Meskipun kerusakan pada rahang perempuan itu sudah mempengaruhi suara bicaranya, tapi Naya masih bisa mengenali nada dasar dan irama suara Naomi Ambirata. Pikirnya beberapa hari silam tentu sangat menyenangkan mendengarkan perempuan itu bicara. “Maafkan aku, Agen Naomi, tapi jelas anda tahu mengenai prosedurnya. Kami membutuhkan laporan langsung, dan aku memiliki beberapa foto yang harus anda lihat.” Naya berharap kalau dengan terus menerus menyebut perempuan itu sebagai “agen”, dia bisa melaksanakan sedikit sopan santun profesional. Tapi bagi Naomi hal tersebut justru terdengar sebagai kesombongan.
“Tolong,” Naomi berupaya untuk terakhir kalinya, “kalau bisa kita tunda dulu pembicaraan ini, aku hanya merasa…”
“Anda tahu, aku benar-benar tidak punya waktu nanti, maka kalau anda tidak keberatan…”
“Waktu?” Naomi menyela.
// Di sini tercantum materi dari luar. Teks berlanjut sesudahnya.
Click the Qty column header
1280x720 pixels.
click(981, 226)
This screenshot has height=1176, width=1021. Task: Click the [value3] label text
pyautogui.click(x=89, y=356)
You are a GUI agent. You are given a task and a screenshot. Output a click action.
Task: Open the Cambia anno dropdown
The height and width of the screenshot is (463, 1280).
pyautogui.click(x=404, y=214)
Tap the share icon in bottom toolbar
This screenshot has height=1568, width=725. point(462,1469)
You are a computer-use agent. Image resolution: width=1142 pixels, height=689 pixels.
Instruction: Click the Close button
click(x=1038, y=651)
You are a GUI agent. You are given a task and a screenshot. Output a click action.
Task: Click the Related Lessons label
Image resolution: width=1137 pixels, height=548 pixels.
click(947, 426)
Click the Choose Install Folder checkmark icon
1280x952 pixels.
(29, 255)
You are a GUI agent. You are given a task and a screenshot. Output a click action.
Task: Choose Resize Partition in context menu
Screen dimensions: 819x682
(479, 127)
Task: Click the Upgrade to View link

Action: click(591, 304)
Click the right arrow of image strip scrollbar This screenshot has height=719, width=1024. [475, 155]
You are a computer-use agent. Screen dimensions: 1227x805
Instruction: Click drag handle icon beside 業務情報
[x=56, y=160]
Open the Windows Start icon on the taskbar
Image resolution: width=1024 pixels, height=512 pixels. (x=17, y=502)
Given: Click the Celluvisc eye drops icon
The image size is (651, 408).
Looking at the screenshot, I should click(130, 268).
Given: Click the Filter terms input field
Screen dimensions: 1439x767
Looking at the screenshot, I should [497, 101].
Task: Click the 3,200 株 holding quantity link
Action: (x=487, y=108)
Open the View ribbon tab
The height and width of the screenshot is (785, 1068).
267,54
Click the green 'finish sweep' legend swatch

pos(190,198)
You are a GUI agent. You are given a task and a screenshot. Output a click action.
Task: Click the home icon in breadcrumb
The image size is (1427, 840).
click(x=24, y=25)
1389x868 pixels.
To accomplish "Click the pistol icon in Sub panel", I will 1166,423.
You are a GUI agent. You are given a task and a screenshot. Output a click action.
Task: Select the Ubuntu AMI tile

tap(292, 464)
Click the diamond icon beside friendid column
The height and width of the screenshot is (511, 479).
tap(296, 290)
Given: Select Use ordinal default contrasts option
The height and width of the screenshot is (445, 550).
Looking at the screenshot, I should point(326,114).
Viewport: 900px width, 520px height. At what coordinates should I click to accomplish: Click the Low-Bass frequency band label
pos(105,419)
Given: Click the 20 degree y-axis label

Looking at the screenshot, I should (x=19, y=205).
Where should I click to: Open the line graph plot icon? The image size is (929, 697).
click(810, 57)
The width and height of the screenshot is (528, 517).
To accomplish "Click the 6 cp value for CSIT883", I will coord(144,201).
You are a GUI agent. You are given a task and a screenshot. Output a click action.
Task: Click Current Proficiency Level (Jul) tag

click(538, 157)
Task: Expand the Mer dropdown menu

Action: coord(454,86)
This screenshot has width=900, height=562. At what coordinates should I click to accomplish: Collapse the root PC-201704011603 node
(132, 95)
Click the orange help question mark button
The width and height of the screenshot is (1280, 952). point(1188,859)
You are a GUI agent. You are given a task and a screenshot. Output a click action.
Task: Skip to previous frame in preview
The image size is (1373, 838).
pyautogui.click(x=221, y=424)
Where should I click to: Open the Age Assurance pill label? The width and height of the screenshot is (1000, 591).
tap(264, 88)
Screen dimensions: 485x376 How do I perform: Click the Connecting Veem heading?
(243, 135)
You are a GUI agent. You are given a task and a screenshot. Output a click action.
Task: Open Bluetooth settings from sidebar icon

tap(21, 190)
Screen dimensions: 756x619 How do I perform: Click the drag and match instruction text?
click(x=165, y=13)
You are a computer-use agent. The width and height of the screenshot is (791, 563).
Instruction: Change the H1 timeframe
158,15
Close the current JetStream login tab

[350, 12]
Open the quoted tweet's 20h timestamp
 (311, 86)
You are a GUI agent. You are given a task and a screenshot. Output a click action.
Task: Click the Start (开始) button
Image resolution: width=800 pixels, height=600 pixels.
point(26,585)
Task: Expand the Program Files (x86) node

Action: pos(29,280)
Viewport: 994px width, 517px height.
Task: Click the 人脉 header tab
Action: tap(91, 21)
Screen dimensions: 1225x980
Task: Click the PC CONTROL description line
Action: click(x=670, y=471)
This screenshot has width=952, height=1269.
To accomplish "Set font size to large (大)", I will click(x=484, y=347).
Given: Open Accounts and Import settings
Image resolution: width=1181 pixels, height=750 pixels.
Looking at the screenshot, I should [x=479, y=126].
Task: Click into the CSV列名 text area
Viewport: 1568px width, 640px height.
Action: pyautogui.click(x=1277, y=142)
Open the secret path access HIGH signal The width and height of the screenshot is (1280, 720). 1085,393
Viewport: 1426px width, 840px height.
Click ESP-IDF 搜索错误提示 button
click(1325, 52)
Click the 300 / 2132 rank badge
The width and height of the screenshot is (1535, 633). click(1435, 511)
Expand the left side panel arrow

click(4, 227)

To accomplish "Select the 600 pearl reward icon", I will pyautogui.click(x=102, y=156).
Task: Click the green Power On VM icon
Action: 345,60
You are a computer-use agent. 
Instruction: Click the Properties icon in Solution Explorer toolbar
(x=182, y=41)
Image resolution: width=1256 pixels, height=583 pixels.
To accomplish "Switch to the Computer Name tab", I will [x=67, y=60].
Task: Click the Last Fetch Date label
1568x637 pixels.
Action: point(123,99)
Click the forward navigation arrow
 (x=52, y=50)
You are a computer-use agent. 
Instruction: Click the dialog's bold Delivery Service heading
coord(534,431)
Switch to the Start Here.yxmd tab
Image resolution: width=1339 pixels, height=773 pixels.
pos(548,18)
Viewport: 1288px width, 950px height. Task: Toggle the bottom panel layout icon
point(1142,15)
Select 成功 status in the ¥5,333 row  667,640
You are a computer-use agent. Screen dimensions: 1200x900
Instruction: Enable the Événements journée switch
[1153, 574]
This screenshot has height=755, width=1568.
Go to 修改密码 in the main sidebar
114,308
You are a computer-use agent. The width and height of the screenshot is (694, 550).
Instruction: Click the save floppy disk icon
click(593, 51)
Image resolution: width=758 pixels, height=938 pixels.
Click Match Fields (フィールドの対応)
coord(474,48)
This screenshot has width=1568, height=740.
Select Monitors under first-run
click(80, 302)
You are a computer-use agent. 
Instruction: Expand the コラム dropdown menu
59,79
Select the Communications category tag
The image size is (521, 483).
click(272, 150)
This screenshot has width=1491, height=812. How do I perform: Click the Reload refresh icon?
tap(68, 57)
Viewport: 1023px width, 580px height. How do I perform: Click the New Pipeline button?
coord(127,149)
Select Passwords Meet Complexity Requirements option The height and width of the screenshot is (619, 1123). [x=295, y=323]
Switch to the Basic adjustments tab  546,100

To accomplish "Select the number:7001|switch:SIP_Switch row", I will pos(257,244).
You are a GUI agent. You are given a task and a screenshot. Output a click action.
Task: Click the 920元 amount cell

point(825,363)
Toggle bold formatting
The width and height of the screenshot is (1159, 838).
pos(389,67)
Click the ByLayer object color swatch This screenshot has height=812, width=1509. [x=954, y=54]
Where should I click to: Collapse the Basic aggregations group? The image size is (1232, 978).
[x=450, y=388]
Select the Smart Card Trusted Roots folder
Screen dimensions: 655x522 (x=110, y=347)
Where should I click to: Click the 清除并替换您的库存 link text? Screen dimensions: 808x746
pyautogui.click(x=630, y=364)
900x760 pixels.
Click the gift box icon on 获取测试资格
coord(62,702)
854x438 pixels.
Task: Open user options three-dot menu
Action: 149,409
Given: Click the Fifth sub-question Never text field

Suatu pandangan tidak percaya terpancar dari sosoknya yang kehilangan bentuk itu. Laki-laki yang bersandar di pintu itu menegakkan dirinya begitu mendengar nada suara Naomi. “Kamu bicara padaku tentang waktu?” Naomi berteriak sekarang. Suara bicaranya yang parau tadi hilang. Kalimatya terdengar bening menggema pada dinding yang putih bersih. “Kau punya semua waktu di dunia! Sementara aku tidak akan pernah meninggalkan kamar ini dalam keadaan hidup, dan anakku akan kehilangan ibunya. Dia tidak punya siapa pun lagi!” Naomi Ambirata sepenuhnya membaringkan diri lagi di tempat tidurnya, kemarahannya senyap secepat datangnya tadi. Kata-katanya sendiri membawa kembali semua kesadarannya. Dan kenyataan situasinya mendadak begitu jelas, menyengatnya lebih dalam daripada rasa sakit fisik mana pun. Air matanya mengucur deras pada wajahnya yang rusak.
Dalam tiga langkah cepat agen bertumbuh besar di pojok ruangan itu hingga di sisi Naya. Dia meraih lengan perempuan itu dengan kasar dan menariknya keluar kamar. Saat laki-laki itu menggelandangnya ke arah pintu keluar diiringi sedu sedan Naomi Ambirata, Naya protes dengan marahnya yang meledak. Tapi agen itu tidak mau melepaskan tangan Naya hingga dia melihat perempuan itu pergi meninggalkan bangunan itu.
Di luar rumah sakit, salju tipis mulai jatuh, permulaan musim dingin di bulan Oktober. Untuk waktu yang lama, Naya Lawrence berdiri diam, sampai akhirnya dia melangkah pergi menuju mobilnya dengan marah. Di belakangnya, pintu-pintu didorong terbuka dan suatu suara memanggilnya. Dia berpaling dan melihat wajah dokter jaga dari lantai lima.
“Aku pikir kau harus tahu.” Naya menunggu dengan tidak sabar hingga dokter itu melanjutkan. “Hidupnya tidak sampai satu minggu lagi. Suaminya telah meninggal tiga tahun silam, dan dia tidak ingin melihat anaknya lagi karena dia tidak ingin gambaran dirinya saat ini mempengaruhi kenangan terakhir putrinya.”
Dokter pun memperhatikan wajah Naya cukup lama, sampai dia menyadari setiap katanya tidak berarti bagi perempuan itu. Lalu dia berpaling dan mundur dari cuaca dingin, kembali ke tempatnya untuk membereskan situasi buruk tersebut.